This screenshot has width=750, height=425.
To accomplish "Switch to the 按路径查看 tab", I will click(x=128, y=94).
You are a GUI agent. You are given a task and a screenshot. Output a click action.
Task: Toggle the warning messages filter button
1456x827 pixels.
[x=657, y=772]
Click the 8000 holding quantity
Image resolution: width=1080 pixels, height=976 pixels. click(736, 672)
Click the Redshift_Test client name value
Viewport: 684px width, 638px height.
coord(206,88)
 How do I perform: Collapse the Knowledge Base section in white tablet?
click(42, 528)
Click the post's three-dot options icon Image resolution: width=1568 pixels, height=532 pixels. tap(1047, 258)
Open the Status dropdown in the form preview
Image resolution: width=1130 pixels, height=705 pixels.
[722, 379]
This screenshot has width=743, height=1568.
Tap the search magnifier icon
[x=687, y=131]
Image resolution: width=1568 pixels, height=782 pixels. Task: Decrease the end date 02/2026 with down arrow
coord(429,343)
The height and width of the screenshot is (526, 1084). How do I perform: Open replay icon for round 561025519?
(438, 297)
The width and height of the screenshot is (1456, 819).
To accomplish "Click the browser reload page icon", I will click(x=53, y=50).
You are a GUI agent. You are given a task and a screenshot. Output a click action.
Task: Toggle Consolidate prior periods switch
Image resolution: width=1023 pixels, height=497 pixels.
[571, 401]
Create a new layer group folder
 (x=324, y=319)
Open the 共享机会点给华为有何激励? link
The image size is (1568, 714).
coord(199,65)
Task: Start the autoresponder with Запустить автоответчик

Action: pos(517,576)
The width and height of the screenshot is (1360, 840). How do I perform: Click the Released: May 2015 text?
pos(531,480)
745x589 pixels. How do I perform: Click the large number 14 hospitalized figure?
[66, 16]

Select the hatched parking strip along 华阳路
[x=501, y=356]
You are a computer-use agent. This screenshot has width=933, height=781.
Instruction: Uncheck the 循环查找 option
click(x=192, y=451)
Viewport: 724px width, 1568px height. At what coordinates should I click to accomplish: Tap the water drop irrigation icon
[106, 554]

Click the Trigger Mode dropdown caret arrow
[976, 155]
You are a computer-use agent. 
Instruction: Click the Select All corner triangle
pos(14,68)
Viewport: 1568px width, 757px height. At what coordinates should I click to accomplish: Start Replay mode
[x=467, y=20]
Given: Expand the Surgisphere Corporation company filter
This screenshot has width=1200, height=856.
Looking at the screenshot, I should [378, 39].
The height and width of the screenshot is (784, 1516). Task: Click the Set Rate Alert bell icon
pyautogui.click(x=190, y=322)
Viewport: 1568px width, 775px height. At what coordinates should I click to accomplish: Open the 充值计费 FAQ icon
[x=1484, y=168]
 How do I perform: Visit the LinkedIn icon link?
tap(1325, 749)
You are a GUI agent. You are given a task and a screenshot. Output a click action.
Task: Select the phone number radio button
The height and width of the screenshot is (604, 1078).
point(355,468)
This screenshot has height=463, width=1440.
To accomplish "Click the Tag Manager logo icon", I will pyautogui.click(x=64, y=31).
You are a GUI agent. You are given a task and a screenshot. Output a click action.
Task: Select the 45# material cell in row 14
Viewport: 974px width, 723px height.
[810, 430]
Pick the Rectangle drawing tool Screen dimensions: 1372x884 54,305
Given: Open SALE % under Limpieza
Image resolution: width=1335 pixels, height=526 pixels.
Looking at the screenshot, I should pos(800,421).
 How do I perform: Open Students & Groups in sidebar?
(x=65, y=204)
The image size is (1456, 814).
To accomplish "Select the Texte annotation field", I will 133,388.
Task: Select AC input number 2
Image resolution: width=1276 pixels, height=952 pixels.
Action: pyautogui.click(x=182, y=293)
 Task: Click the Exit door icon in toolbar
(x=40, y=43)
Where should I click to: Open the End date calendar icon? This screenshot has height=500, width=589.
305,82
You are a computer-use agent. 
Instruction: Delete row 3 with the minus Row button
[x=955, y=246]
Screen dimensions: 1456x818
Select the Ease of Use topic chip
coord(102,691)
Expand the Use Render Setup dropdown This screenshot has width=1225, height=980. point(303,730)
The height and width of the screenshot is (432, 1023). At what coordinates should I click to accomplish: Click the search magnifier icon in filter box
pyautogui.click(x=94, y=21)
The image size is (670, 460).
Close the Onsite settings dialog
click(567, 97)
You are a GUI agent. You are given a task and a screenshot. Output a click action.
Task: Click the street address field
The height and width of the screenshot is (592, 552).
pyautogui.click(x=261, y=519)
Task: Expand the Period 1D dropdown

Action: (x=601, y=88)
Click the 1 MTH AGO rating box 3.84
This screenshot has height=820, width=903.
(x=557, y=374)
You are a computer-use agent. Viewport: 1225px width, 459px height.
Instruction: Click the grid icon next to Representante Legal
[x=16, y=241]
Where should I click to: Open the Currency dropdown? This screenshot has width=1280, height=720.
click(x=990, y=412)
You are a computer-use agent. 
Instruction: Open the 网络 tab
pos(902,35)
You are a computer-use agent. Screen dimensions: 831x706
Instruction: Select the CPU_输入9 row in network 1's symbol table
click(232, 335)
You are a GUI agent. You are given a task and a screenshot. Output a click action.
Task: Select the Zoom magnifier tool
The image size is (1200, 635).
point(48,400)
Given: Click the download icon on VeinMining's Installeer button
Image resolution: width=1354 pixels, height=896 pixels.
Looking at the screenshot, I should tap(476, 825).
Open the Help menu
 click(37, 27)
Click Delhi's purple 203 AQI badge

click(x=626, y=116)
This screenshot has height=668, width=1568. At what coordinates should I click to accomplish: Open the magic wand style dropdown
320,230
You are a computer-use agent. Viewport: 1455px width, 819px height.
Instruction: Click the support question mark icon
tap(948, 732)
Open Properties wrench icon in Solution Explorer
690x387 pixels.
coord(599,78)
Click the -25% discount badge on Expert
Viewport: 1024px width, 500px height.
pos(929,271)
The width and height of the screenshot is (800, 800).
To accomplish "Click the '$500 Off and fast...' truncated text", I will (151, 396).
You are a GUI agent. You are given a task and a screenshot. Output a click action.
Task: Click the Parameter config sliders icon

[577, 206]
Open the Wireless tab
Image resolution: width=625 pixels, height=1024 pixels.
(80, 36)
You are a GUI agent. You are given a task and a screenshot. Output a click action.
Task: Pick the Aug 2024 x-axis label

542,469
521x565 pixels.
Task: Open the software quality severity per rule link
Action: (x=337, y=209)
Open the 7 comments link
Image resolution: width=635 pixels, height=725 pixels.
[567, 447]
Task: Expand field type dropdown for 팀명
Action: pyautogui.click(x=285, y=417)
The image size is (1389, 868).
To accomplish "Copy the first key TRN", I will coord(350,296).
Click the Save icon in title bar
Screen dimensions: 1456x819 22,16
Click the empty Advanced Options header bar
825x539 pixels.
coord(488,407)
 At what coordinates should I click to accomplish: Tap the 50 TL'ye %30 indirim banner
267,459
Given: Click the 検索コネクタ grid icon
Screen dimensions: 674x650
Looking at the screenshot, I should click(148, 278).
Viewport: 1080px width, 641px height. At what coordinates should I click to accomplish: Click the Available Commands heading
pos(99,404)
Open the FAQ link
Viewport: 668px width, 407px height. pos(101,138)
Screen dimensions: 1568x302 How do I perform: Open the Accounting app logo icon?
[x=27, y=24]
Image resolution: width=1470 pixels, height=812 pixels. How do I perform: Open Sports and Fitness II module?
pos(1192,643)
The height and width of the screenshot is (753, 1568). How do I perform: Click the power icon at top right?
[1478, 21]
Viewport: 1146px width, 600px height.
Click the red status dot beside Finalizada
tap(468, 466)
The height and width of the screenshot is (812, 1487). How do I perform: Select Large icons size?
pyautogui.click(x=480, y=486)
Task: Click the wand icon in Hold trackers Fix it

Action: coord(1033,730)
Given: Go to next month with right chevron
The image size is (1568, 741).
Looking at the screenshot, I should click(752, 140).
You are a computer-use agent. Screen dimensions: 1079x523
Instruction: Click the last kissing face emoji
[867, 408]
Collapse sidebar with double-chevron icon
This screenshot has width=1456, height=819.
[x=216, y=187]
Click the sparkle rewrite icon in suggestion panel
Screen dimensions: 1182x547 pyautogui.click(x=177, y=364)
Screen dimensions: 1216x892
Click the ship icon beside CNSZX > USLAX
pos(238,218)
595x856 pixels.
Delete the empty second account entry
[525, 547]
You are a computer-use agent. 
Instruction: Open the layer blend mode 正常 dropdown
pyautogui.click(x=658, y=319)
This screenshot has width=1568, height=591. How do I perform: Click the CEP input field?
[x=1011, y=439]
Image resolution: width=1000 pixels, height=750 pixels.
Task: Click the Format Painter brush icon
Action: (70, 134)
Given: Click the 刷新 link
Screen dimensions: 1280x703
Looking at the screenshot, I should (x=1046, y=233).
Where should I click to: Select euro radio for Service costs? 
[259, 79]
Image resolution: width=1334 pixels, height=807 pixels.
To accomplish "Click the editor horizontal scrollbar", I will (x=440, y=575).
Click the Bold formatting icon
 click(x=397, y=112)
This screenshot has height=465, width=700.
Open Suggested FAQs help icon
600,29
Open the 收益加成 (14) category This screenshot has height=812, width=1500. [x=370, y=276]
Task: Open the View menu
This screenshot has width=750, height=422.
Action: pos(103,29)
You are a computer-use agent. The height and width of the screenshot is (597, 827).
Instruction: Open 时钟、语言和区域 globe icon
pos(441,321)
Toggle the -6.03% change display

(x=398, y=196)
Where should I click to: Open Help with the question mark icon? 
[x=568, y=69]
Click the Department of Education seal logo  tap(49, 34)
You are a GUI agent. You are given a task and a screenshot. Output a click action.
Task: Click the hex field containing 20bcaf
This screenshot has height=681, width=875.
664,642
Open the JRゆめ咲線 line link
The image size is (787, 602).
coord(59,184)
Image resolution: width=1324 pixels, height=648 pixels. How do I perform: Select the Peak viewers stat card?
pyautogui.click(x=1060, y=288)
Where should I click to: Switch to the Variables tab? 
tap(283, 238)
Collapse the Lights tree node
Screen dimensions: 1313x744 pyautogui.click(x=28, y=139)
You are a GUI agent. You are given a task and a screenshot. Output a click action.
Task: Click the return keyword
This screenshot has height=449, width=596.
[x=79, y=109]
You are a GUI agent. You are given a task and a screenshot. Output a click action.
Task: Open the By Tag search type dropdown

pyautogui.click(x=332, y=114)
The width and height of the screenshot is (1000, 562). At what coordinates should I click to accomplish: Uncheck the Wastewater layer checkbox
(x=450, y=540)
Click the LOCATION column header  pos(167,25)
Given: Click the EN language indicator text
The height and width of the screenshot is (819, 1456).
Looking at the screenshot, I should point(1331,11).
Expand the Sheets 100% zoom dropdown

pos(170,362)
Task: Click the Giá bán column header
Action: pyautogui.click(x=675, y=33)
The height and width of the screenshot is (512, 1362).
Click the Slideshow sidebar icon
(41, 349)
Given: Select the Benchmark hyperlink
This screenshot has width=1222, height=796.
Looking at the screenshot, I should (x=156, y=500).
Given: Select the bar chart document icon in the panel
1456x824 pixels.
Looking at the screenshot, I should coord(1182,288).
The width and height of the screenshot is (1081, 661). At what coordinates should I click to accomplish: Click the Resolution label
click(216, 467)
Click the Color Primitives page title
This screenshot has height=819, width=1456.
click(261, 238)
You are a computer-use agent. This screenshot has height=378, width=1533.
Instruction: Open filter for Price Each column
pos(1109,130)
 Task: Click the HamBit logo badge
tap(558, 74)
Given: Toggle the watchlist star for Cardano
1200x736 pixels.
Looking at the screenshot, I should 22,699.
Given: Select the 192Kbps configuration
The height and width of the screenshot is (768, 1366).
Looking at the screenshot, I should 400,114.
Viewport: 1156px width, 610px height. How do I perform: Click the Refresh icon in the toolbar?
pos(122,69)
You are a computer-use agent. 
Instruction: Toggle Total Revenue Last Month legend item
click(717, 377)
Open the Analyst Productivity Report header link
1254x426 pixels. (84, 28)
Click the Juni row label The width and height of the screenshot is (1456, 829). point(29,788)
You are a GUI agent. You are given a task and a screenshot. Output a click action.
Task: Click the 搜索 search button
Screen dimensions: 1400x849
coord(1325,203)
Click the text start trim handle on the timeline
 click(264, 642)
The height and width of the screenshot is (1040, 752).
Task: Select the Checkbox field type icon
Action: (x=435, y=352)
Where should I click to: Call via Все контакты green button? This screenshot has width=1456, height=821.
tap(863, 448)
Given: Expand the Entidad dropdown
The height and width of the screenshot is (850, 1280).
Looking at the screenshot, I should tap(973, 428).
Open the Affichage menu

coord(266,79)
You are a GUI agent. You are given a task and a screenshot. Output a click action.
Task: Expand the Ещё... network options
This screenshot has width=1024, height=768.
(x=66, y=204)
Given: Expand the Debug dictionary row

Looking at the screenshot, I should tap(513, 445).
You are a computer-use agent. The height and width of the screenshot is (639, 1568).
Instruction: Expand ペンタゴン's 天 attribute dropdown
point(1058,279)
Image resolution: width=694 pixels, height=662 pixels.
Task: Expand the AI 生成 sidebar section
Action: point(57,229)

---

**TASK TO COMPLETE:**
Convert the entries from the line with "Click the post's" to the line with "(x=324, y=319)" into a JSON list of strings, one string per line, leaving out blank lines.

**SOLUTION TO THIS TASK:**
[
  "Click the post's three-dot options icon Image resolution: width=1568 pixels, height=532 pixels. tap(1047, 258)",
  "Open the Status dropdown in the form preview",
  "Image resolution: width=1130 pixels, height=705 pixels.",
  "[722, 379]",
  "This screenshot has width=743, height=1568.",
  "Tap the search magnifier icon",
  "[x=687, y=131]",
  "Image resolution: width=1568 pixels, height=782 pixels. Task: Decrease the end date 02/2026 with down arrow",
  "coord(429,343)",
  "The height and width of the screenshot is (526, 1084). How do I perform: Open replay icon for round 561025519?",
  "(438, 297)",
  "The width and height of the screenshot is (1456, 819).",
  "To accomplish \"Click the browser reload page icon\", I will click(x=53, y=50).",
  "You are a GUI agent. You are given a task and a screenshot. Output a click action.",
  "Task: Toggle Consolidate prior periods switch",
  "Image resolution: width=1023 pixels, height=497 pixels.",
  "[571, 401]",
  "Create a new layer group folder",
  " (x=324, y=319)"
]